I found where the schedules are saved but found no way to run it. 

Also the thing wouldnt even show up in the scheduled tasks. 

This is pretty important cos i want my schedules up and running to remind me when i have appointments by giving me popups. 

Any idea why it dindt work. 

The schedule definitely exists cos it was in the folder on the c drive. Just didnt trigger. The trouble is cos i had no way to check the schedule in the manager like before i have no idea if it was right or not or whats going on with it tbh.


----------



## Remes (Oct 12, 2010)

No takers?


----------



## roodap (Mar 2, 2012)

what program you are using to schedule appointments and reminders.?
if it worked correctly add t to startup menu using msconfig


----------



## Remes (Oct 12, 2010)

For some reason when im using the task scheduler and running a task manually to check it windows open the program association dialog box each time like it doesn't recognize the task files? 

If i select task runner nothing happens still.


----------



## Remes (Oct 12, 2010)

actually it does run the task but sitll its always ask for the association doalog each time. so i wonder if this prevents tasks form running when im not doing ti manually?


----------



## Remes (Oct 12, 2010)

Here is the issue again where some otehrs were having the same problem: Task Scheduler - How do you want to open this file

their solutions havent worked for me tho.


----------



## Go The Power (Mar 5, 2007)

Are you using the scheduler to run windows/application tasks or just for a reminder to do something? If it is just a reminder it would be easier to do this of thing with another application for example outlook


----------



## Remes (Oct 12, 2010)

Yes as a popup reminder for appointments.


----------



## joeten (Dec 4, 2008)

As GTP mentioned outlook would do it reminders


----------



## Go The Power (Mar 5, 2007)

Schedule Tasks is not really designed for the way you are using it. It's purpose is to executing tasks for windows or other applications


----------



## Remes (Oct 12, 2010)

Ok, cheers.


----------



## roodap (Mar 2, 2012)

there is remember me reminder free program in stores.
install t and explore.it may help your need.


----------



## Go The Power (Mar 5, 2007)

No worries


----------



## Remes (Oct 12, 2010)

ACtually I dont want to use outlook for this cos i dont use it for anyhting else so dont want to setup an account jsut for that. 

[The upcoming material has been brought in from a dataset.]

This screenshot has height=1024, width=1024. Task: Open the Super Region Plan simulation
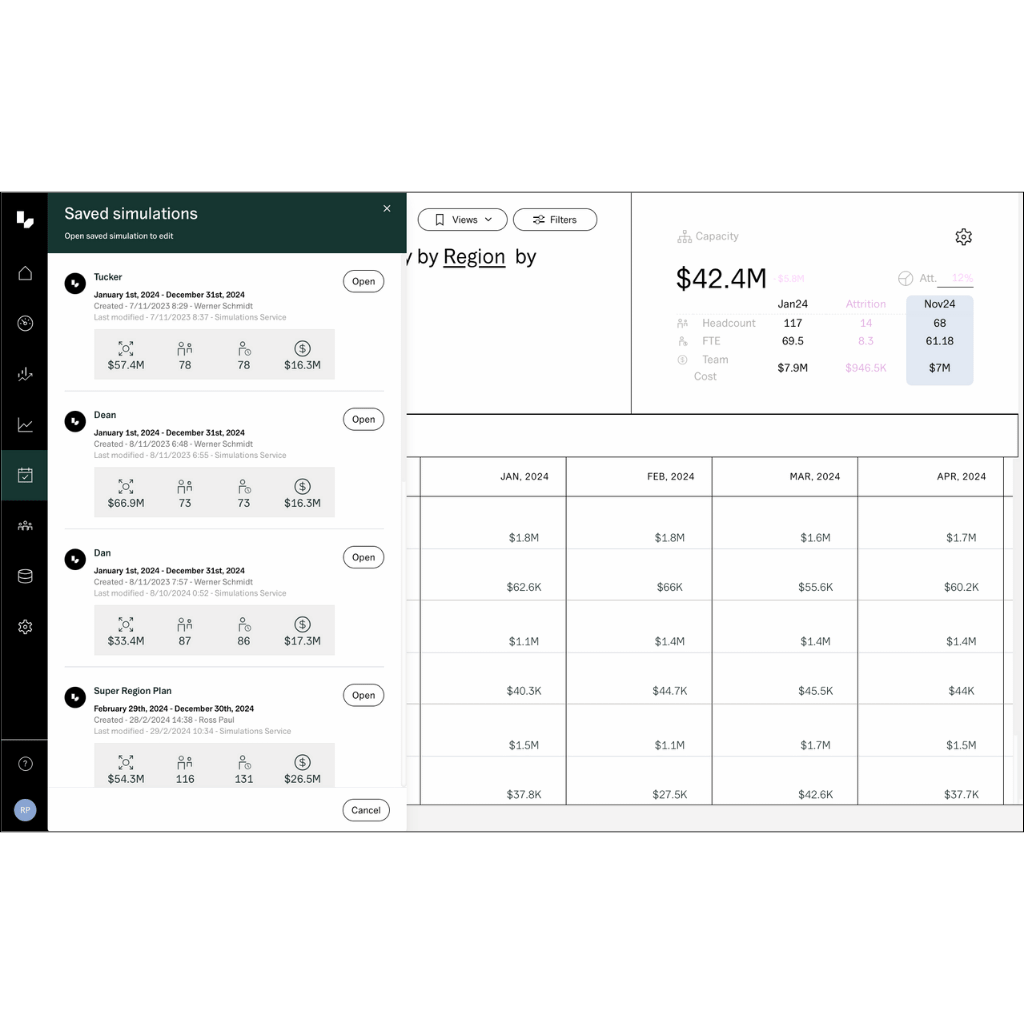click(363, 695)
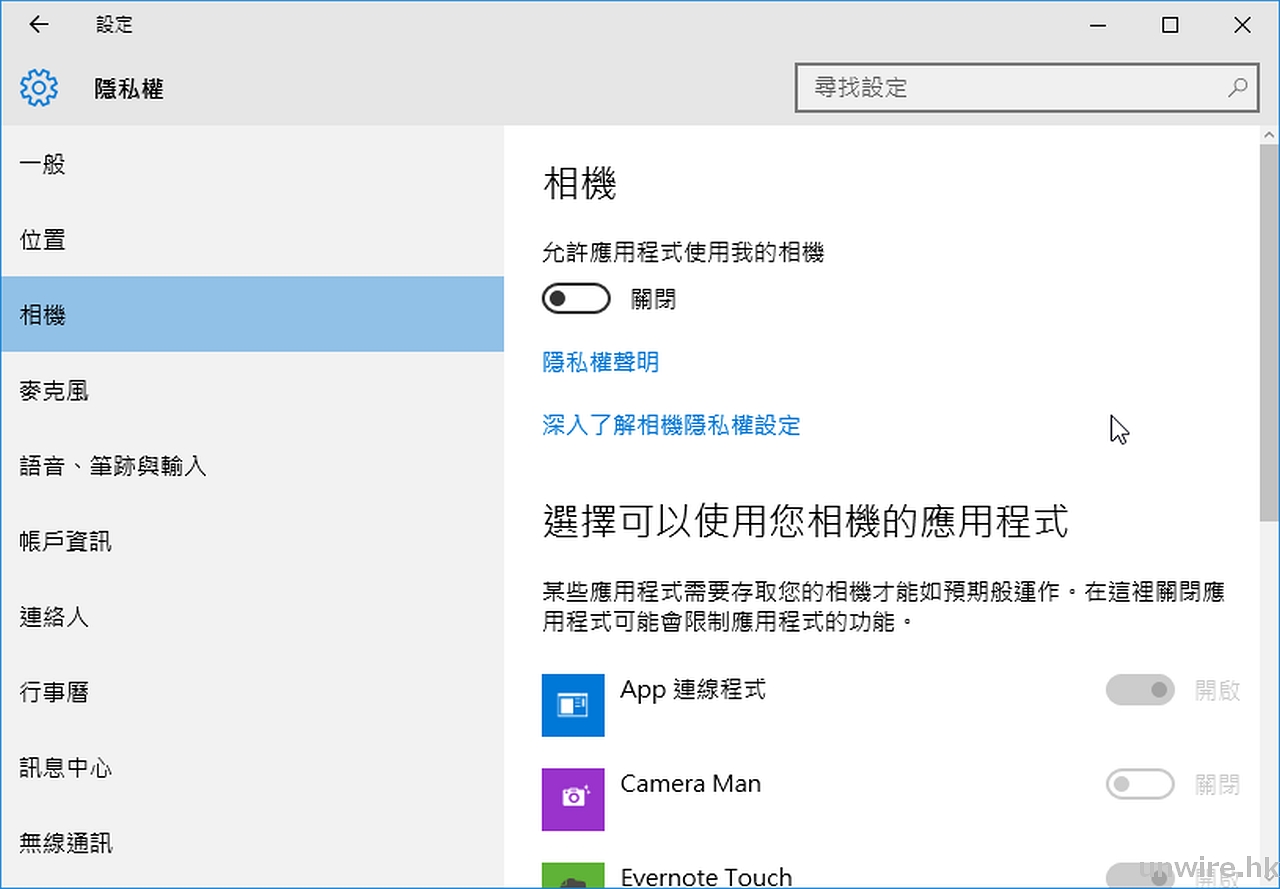
Task: Click the privacy settings gear icon
Action: pos(39,88)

ALso i dont want to setup an msn account for it either.

I also dont want a 3rd party program running all the time just for this. 

I just want task maanger working how it was (in xp)  or some workaround to do the same. 

Someone said that task amanger wasnt meant for this task but i had no issues with doing so on xp so i dont know why all this crap with 8.

Its still opening an open with dialog box all the time. I read some places that you should put the full path in either the start in or add arguments dialogs but that does nothing. 

Not sure what to try next?


----------



## Remes (Oct 12, 2010)

Interestingly I tried making a .bat file to open the file in notepad and that works when i run the bat file thru the task scheduler. Any idea why that works and notepad didnt?


----------



## Go The Power (Mar 5, 2007)

When you are creating this task are you choosing *Create a basic task* or *Create Task*?

Does you account have Admin rights?

Are you trying to make the message display a one of message or to open a batch or notepad file?


----------